He sat down again to his scattered papers and proofs, finished his
work, and took it to the office on his way to dinner. He returned
early, in the hope that he might meet his neighbor again, and had
quite settled his mind that he was justified in offering a civil
"Good-evening" to her, in spite of his previous respectful ignoring
of her presence. She must certainly have become aware by this time
of his attention to her children and consideration for herself, and
could not mistake his motives. But he was disappointed, although
he came up softly; he found the floor in darkness and silence on
his return, and he had to be content with lighting his gas and
settling down to work again.
A near church clock had struck ten when he was startled by the
sound of an unfamiliar and uncertain step in the hall, followed by
a tap at his door. Breeze jumped to his feet, and was astonished
to find Dick, the "printer's devil," standing on the threshold with
a roll of proofs in his hand.
"They told me at the restaurant they reckoned you lived yere, and
the night watchman at the door headed me straight up. When he knew
whar I kem from he wanted to know what the news was, but I told him
he'd better buy an extra and see."
"Well, what did you come for?" said the editor impatiently.
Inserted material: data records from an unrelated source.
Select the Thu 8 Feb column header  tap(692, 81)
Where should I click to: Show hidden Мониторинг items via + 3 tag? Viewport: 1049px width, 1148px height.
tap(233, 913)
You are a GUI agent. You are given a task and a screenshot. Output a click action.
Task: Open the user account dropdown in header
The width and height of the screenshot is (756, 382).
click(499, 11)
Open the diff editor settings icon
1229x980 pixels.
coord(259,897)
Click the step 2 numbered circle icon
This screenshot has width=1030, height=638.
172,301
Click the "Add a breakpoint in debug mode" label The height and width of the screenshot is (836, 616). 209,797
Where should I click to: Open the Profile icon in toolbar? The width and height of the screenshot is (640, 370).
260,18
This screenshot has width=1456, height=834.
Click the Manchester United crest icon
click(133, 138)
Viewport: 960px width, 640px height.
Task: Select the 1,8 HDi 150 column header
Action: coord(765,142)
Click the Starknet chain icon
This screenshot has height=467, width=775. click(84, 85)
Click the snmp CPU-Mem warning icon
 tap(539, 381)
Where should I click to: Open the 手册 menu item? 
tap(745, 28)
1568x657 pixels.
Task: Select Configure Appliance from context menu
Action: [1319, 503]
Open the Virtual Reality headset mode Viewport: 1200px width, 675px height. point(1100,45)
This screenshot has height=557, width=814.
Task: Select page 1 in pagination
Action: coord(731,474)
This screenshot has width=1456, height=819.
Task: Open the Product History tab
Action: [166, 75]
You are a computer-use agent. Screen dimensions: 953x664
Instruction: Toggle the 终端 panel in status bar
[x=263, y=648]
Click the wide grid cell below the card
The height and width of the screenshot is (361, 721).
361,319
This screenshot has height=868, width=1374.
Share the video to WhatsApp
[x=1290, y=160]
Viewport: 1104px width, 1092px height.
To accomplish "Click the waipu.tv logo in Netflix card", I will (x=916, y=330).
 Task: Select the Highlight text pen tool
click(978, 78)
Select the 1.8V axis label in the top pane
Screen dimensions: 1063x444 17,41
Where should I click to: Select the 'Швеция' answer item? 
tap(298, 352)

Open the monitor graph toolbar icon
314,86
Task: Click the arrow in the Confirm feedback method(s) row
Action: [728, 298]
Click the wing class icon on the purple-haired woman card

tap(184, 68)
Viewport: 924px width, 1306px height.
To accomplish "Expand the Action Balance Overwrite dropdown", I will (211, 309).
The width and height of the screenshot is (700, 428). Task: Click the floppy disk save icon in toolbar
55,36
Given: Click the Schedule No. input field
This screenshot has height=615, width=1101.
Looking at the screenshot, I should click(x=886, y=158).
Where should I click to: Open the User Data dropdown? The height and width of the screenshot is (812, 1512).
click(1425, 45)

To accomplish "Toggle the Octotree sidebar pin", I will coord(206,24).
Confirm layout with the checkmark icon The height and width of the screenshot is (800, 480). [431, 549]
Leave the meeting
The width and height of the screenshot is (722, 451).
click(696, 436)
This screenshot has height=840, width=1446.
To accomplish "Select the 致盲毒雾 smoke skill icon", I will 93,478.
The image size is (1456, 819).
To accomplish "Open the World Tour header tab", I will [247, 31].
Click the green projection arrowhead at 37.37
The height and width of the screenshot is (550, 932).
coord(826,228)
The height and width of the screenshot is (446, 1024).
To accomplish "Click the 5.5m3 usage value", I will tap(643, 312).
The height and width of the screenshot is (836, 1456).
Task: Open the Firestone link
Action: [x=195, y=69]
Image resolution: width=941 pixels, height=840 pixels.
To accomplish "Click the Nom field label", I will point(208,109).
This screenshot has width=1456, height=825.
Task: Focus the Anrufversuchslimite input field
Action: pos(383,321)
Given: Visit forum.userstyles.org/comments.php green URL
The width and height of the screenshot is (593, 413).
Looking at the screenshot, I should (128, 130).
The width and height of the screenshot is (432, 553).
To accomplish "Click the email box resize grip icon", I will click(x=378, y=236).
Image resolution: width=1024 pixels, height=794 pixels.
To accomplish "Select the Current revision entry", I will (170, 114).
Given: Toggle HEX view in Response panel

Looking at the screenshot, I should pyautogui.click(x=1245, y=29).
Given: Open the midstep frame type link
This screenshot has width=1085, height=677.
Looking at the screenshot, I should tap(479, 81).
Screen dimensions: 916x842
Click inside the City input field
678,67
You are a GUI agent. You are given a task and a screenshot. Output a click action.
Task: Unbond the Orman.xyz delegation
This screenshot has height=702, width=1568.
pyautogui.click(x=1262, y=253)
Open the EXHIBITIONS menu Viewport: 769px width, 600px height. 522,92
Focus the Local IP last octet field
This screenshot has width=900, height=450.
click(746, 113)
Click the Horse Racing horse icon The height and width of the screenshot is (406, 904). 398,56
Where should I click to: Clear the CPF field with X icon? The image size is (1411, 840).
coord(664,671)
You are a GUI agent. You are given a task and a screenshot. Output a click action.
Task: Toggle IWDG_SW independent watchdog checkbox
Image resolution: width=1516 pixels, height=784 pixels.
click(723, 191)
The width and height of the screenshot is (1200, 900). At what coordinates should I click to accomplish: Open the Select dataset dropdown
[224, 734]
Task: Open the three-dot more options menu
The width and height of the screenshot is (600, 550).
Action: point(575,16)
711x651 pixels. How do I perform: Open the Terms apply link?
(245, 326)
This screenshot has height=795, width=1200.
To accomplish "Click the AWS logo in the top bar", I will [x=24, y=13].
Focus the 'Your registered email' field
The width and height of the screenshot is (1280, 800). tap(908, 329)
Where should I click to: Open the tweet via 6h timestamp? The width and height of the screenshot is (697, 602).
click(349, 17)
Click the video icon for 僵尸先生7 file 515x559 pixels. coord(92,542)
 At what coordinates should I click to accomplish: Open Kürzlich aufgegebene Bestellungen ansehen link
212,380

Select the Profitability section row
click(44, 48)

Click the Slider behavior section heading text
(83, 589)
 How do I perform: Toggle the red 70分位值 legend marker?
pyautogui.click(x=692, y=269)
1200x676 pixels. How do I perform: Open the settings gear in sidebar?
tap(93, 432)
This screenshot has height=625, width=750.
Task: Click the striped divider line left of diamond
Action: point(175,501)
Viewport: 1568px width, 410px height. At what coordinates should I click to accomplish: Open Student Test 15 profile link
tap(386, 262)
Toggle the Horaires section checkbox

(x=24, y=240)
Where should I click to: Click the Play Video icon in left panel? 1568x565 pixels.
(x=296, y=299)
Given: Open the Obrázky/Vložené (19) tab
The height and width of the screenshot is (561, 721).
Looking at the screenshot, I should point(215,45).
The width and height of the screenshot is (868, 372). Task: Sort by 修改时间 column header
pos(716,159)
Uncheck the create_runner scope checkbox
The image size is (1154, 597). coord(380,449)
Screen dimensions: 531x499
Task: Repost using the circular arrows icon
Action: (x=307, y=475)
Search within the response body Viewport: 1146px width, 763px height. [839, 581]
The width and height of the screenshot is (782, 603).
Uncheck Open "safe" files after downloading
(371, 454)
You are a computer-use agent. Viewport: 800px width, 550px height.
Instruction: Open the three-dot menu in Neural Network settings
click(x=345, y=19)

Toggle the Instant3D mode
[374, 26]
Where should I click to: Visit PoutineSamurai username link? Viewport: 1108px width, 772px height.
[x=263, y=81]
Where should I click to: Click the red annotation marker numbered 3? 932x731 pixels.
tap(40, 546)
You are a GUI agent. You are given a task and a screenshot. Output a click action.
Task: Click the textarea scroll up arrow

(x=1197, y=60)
"The foreman said it was important, and he wanted to know afore he
went to press ef this yer correction was yours?"
He went to the table, unrolled the proofs, and, taking out the
slip, pointed to a marked paragraph. "The foreman says the
reporter who brought the news allows he got it straight first-hand!
But ef you've corrected it, he reckons you know best."
Breeze saw at a glance that the paragraph alluded to was not of his
own writing, but one of several news items furnished by reporters.
These had been "set up" in the same "galley," and consequently
appeared in the same proof-slip. He was about to say curtly that
neither the matter nor the correction was his, when something odd
in the correction of the item struck him. It read as follows:--
"It appears that the notorious 'Jim Bodine,' who is in hiding and
badly wanted by the Vigilance Committee, has been tempted lately
into a renewal of his old recklessness. He was seen in Sacramento
Street the other night by two separate witnesses, one of whom
followed him, but he escaped in some friendly doorway."
The words "in Sacramento Street" were stricken out and replaced by
the correction "on the Saucelito shore," and the words "friendly
doorway " were changed to "friendly dinghy." The correction was
not his, nor the handwriting, which was further disguised by being
an imitation of print. A strange idea seized him.
"Has any one seen these proofs since I left them at the office?"
He remembered that he had left the proofs lying openly on his table
when he was called to the office at the stroke of the alarm bell;
he remembered the figure he saw gliding from his room on his
return. She had been there alone with the proofs; she only could
have tampered with them.
The evident object of the correction was to direct the public
attention from Sacramento Street to Saucelito, as the probable
whereabouts of this "Jimmy Bodine." The street below was
Sacramento Street, the "friendly doorway" might have been their
own.
That she had some knowledge of this Bodine was not more improbable
than the ballet story. Her strange absences, the mystery
surrounding her, all seemed to testify that she had some
connection--perhaps only an innocent one--with these desperate
people whom the Vigilance Committee were hunting down. Her attempt
to save the man was, after all, no more illegal than their attempt
to capture him. True, she might have trusted him, Breeze, without
this tampering with his papers; yet perhaps she thought he was
certain to discover it--and it was only a silent appeal to his
mercy. The corrections were ingenious and natural--it was the act
of an intelligent, quick-witted woman.
Mr. Breeze was prompt in acting upon his intuition, whether right
or wrong. He took up his pen, wrote on the margin of the proof,
"Print as corrected," said to the boy carelessly, "The corrections
are all right," and dismissed him quickly.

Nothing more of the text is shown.